Es sind grausame Momente. An-dreas Wank, Marinus Kraus, An-dreas Wellinger und Severin Freund stehen im Auslauf der olympischen Schanze, starren auf die überdimensionale Anzeigetafel. Freund ist gerade als letzter Deutscher in das Tal geflogen. Gut, aber auch gut genug? Reicht es zum großen goldenen Treffer, langt es zum Olympiasieg? Neben ihnen stehen vier Österreicher und harren mit ihnen auf die Auflösung dieses Skisprung-Thrillers. Dann leuchtet die 1 für Deutschland auf. Es sind berauschende Momente. Es sind die Augenblicke, die ein Sportler nie mehr in seinem Leben vergisst.

Und dann schlagen die Emotionen Purzelbaum. Das deutsche Quartett der ebenso schmalen wie sprungkräftigen Jungs wirft sich vor freudetrunkener Ausgelassenheit gegenseitig um. Sie spüren nicht die Kälte des Kunstschnees, auf dem sie liegen. Sie sind Olympiasieger. Und das ist man für immer.

Kopf an Kopf mit Österreichern

Zum dritten Mal nach 1994 und 2002 holten die deutschen Skispringer mit 1041,1 Punkten das Mannschaftsgold. Im Kopf-an-Kopf-Rennen über acht Sprünge landeten die Österreicher nur um 2,7 Zähler, das sind lediglich eineinhalb Meter, hinter den Deutschen. Bronze ging an Japan (1024,9). Schon einmal hatte sich Deutschland in einem Schanzen-Krimi durchgesetzt. 2002, damals noch mit den Stars Sven Hannawald und Martin Schmitt, siegte das Quartett mit nur 0,1 Punkten vor Finnland.

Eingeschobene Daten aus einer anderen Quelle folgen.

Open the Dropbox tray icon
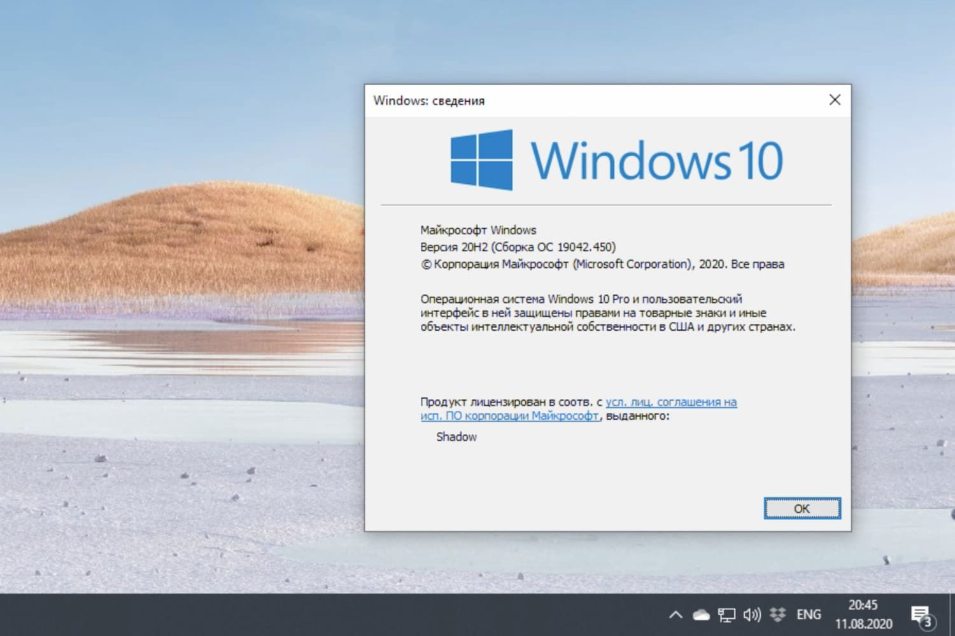Image resolution: width=955 pixels, height=636 pixels. pos(777,614)
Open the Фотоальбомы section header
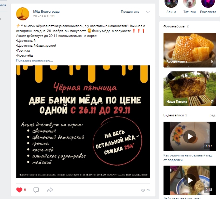The image size is (220, 199). point(174,26)
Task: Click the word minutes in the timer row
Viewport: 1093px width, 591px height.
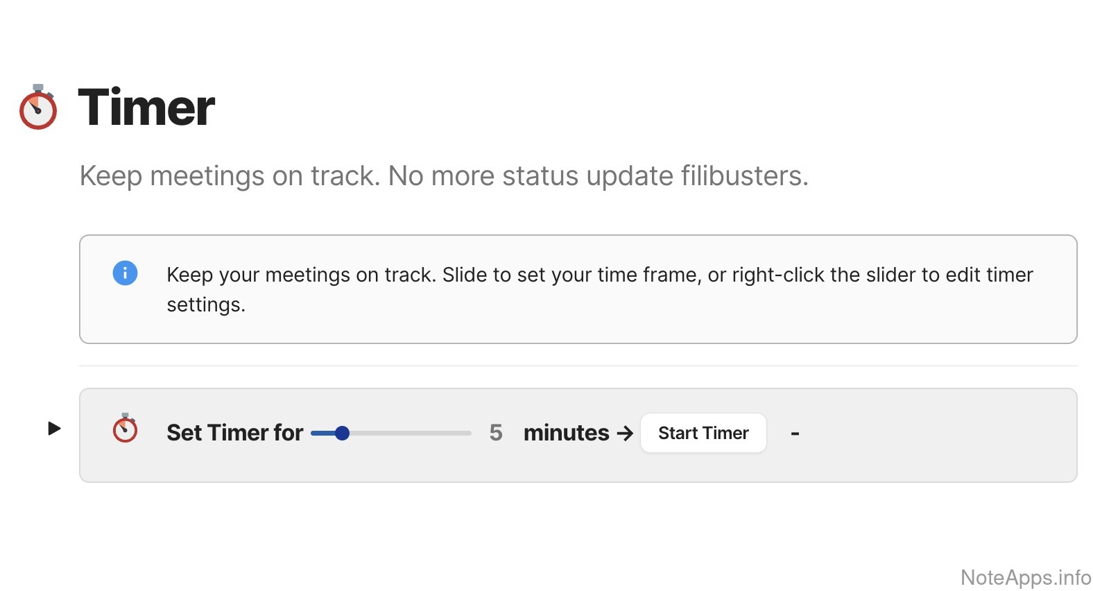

Die vier Gold-Jungs von heute wischten sich Tränen von den Wangen. Es war eine Befreiung. Nach den beiden Einzel-Wettbewerben ohne Edelmetall lastete ein ungeheurer Druck auf ihnen. Schon bei der Vierschanzen-Tournee waren sie weit hinter den Erwartungen geblieben. Wären sie auch im Team-Wettbewerb ohne Medaille geblieben, wäre die Kritik richtig laut geworden. Aber sie lieferten die beste Antwort, die ein Sportler bringen kann: Sie gewannen einfach.

Trainer Schusters Aufbauarbeit

„Wir haben viele Durststrecken gemeinsam gemeistert. Ich bin froh, dass die Jungs ihren Lohn erhalten haben“, sagte Bundestrainer Werner Schuster, er strich sich zufrieden mit der Hand über die schwarz-rot-goldene Strickmütze und zupfte am selbst gestrickten Schal, den ihm sein Sohn als Glücksbringer mit in den Kaukasus gegeben hatte. Der Österreicher hatte in den vergangenen Jahren unermüdliche Aufbauarbeit für Deutschland geleistet. Mit vielen Rückschlägen, aber schließlich mit diesem Happy End. „Ich bin froh, dass Severin als letzter Springer dem Druck Stand gehalten hat. Es kann ein Meilenstein in seiner Karriere werden.“ Der so hoch gelobte Severin Freund, der in seiner Gruppe das Duell mit dem erfolgreichsten Skispringer der Weltcup-Geschichte, Gregor Schlierenzauer, mit 131,5 und 131 Metern gewann, wusste nach eigenen Angaben gar nicht genau, wie knapp es vor seinem finalen Gold-Satz war. „Es war eine grandiose Mannschaftsleistung“, freute er sich. Auch der 18-jährige Andreas Wellinger (133 und 134,5 m) und Andreas Wank (132 und 128 m) erfüllten die Erwartungen voll. Aber einer war doch überragend. Der gerade erst 23 Jahre alt gewordene Marinus Kraus wuchs über sich hinaus und legte mit 136,5 und 134,5 Metern den goldenen Grundstein. „Wenn mir einer vorher gesagt hätte, dass ich als Olympiasieger zurückkehre, den hätte ich wahrscheinlich für verrückt erklärt“, erzählte er und hätte dabei am liebsten die ganze Welt umarmt.

Wer solche Erfolge erringt, der darf auch groß feiern. Und so ließen die Jungs Andreas Wank um Mitternacht hochleben und brachten ihm zum 25. Geburtstag ein Ständchen. Berauschende Momente. Nicht nur für das Geburtstagskind.